**Prompt**.
All entries are to be reproduced exactly; the pictures are to be omitted.

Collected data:
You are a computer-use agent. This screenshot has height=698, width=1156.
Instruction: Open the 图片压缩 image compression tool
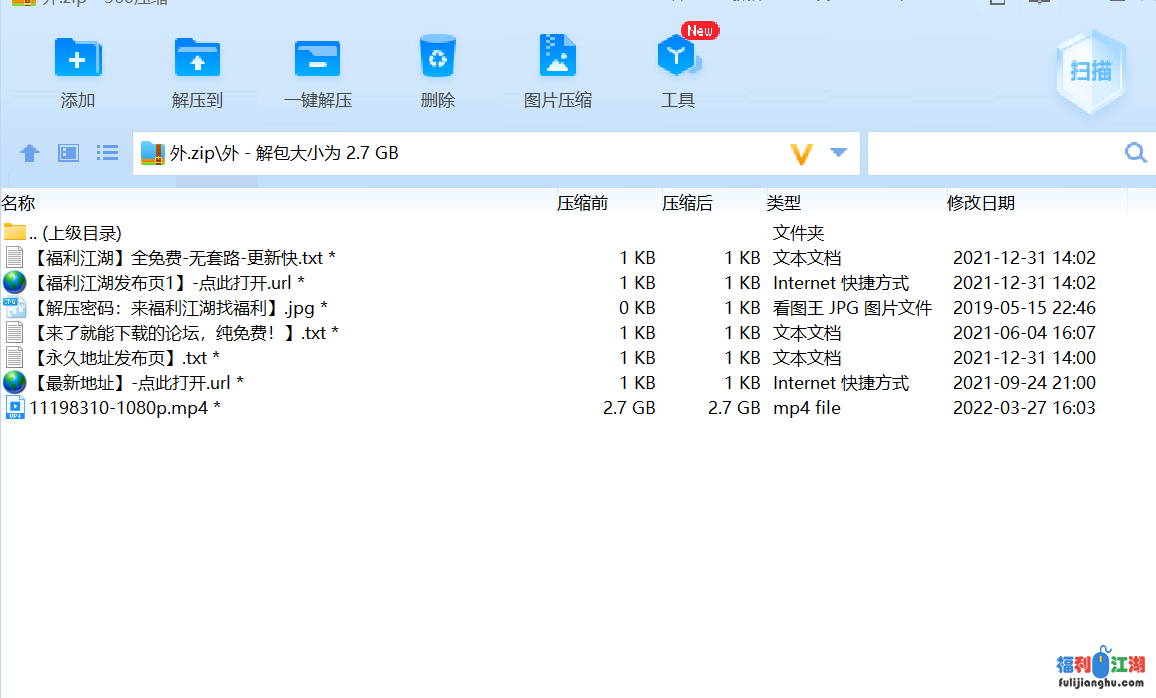tap(557, 68)
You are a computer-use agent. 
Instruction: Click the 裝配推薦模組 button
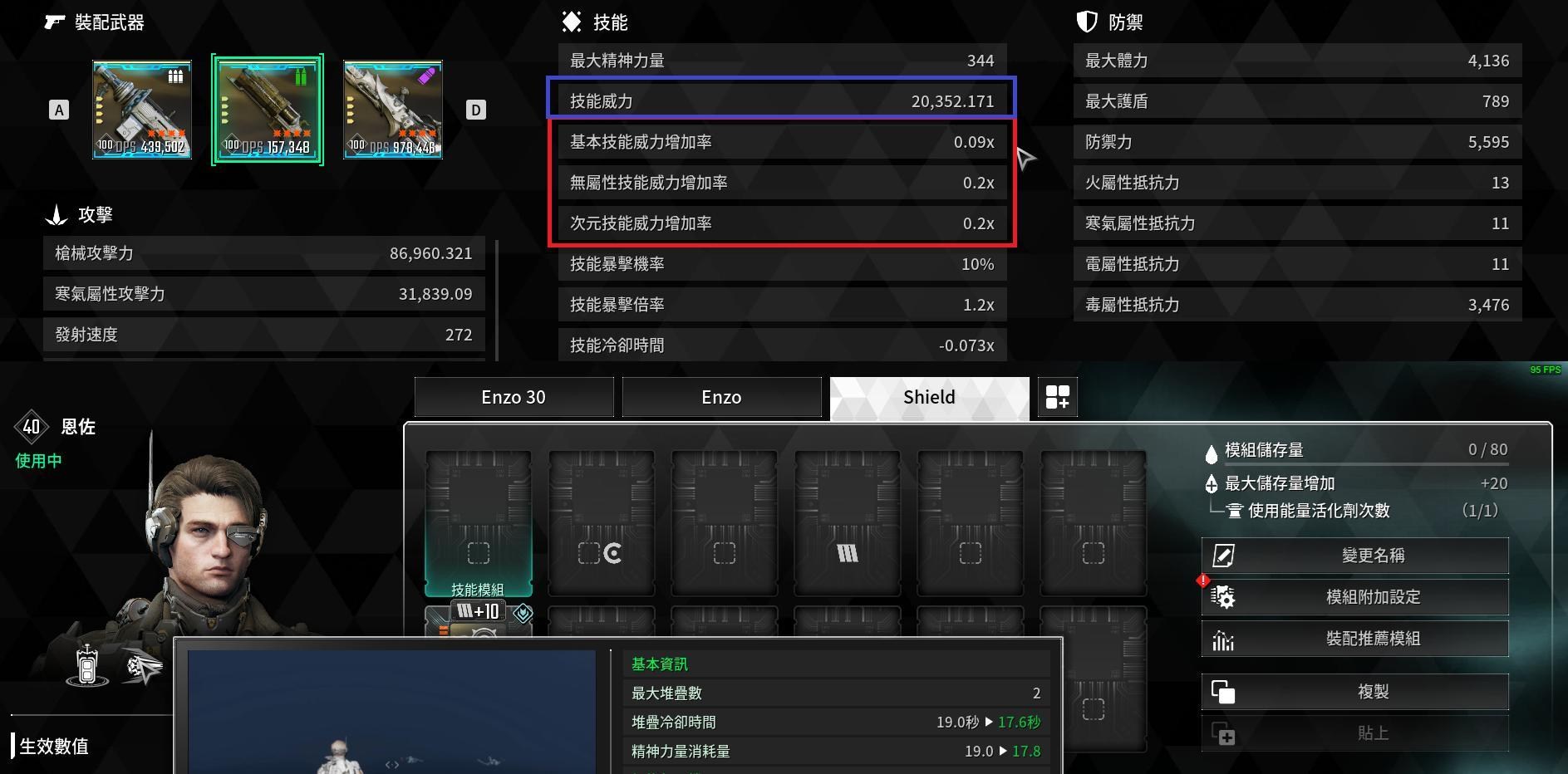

**Answer to the exercise**.
You are a computer-use agent. This screenshot has height=698, width=1156.
Instruction: Open the 图片压缩 image compression tool
tap(557, 68)
You are a computer-use agent. 
Instruction: Click the 裝配推薦模組 button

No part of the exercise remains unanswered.